Facebook’s co-founder and former Chief Technology Officer tweeted their worries Sunday evening that the election Nov. 8 could be disrupted by a major internet attack.
Adam D’Angelo, former CTO of Facebook, tweeted out Sunday that there is a “Good chance of major internet attack Nov 8th. Many groups have the ability and incentive. Maps outage alone could easily skew the election.”
Dustin Moskovitz, one of the original co-founders of Facebook, responded saying, “is there anything to be done about it?”
D’Angelo warned his followers to make sure they have all the materials necessary to vote without access to an internet connection. D’Angelo recommended, for example, that people print out directions to voting locations and to vote early, if they can.
This warning comes a week or so after highly-trafficked U.S. sites were downed from a major internet attack targeting DynDNS, a company responsible for routing internet traffic and translating site domain names like “google.com” to associated numerical IP addresses. The attack, which mobilized hundreds of thousands of infected devices, was substantial enough to make websites like Twitter, Reddit, SoundCloud, The New York Times and Airbnb inaccessible to many users for some time. The devices used by hackers included cameras, baby monitors and even routers that were all internet-connected and had been infected by hackers, who then used them to direct an unbelievable amount of traffic at specific DynDNS servers, which blocked access from legitimate users.
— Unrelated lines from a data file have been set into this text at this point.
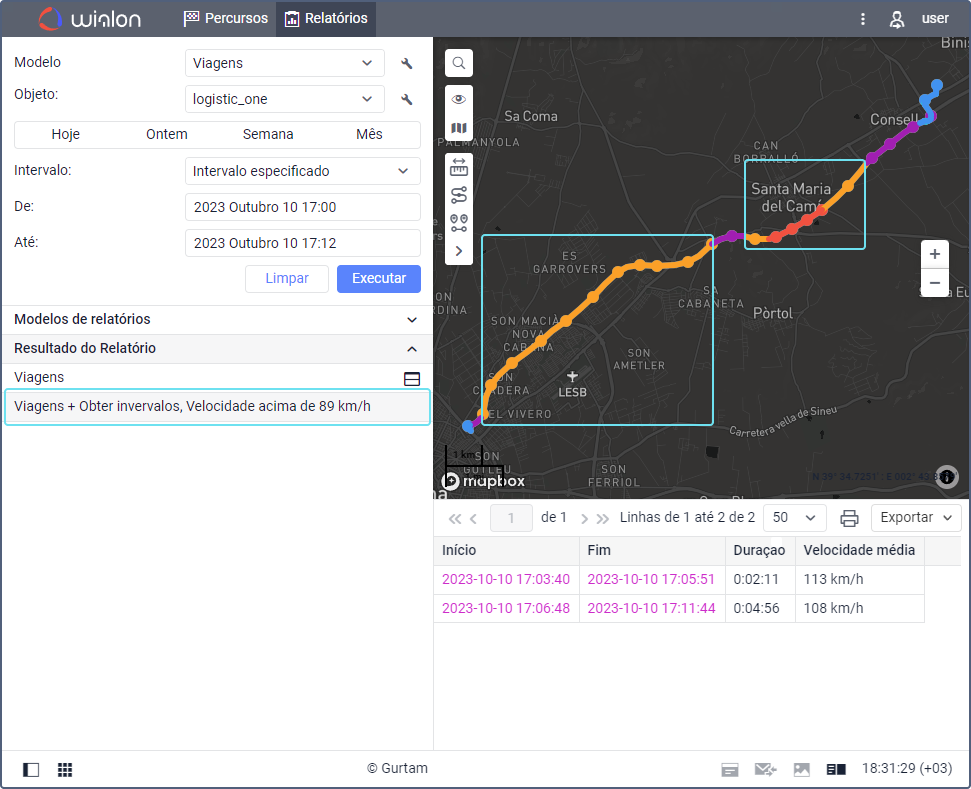Switch to the Percursos tab
The height and width of the screenshot is (789, 971).
(226, 19)
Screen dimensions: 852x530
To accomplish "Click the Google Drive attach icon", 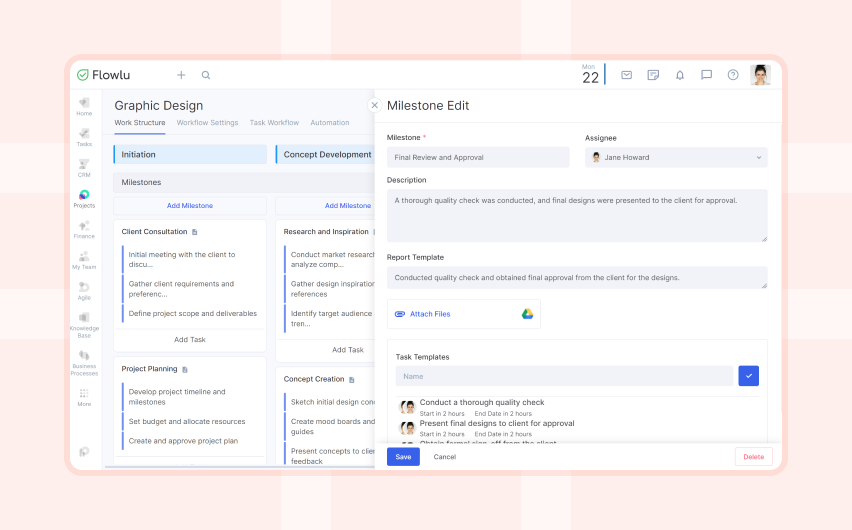I will click(527, 314).
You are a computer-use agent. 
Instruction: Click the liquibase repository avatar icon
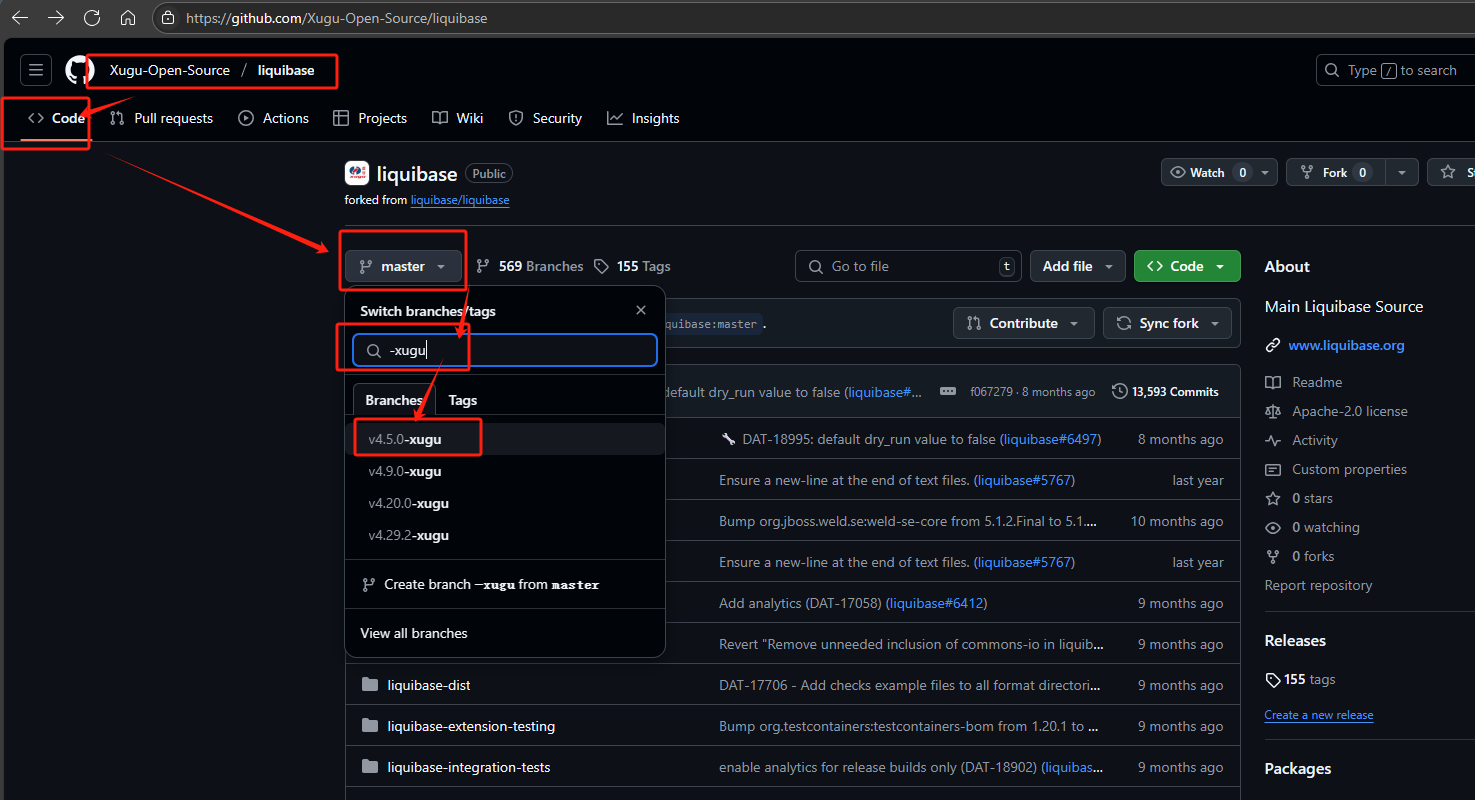[x=357, y=173]
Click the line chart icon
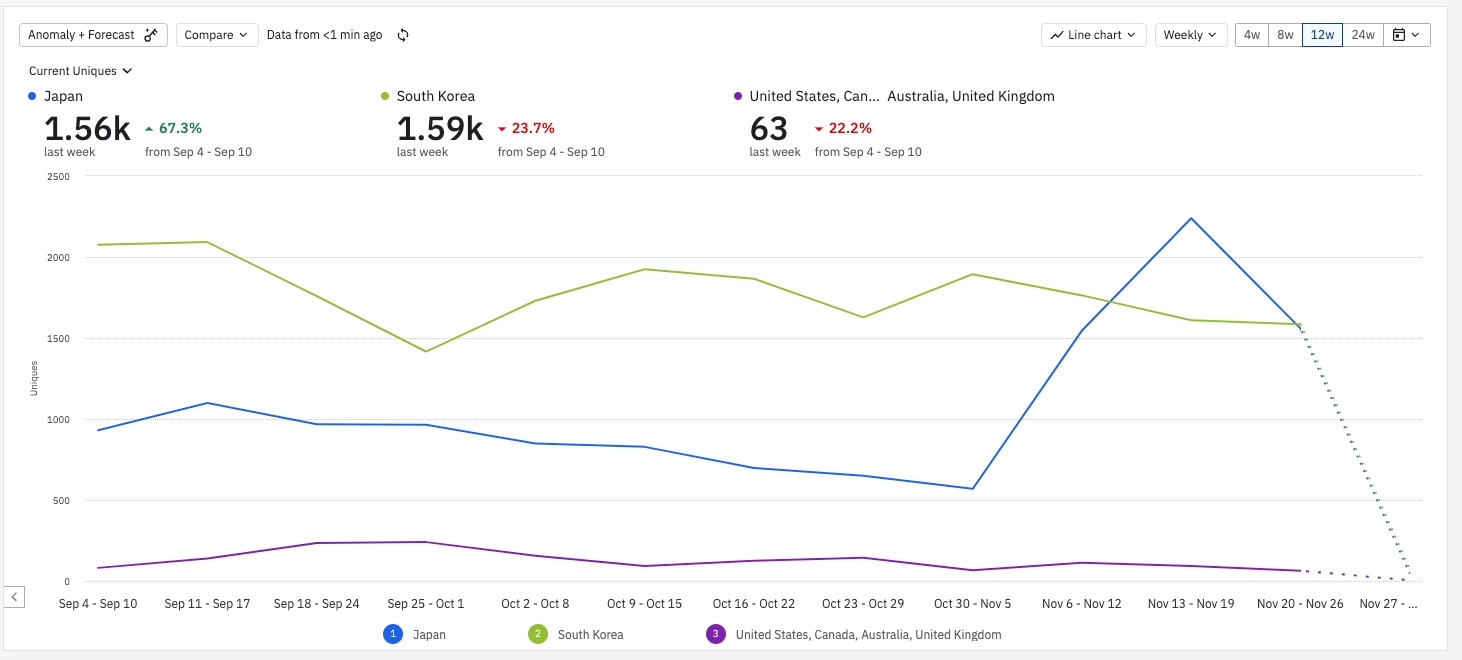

D’Angelo is not concerned that electronic voting machines will be targeted, but rather, that hackers might try to bring down key services voters rely on to vote, such as online mapping services.
The 2016 presidential election has been awash in claims of hacking attempts, especially because of the hack and release of emails earlier this year from the Democratic National Committee, and most recently the release of emails from Hillary Clinton campaign chair John Podesta’s email account. WikiLeaks was subsequently provided with those emails, leading some commentators, like former National Security Agency intelligence analyst John Schindler to suspect strong connections between WikiLeaks and the Kremlin.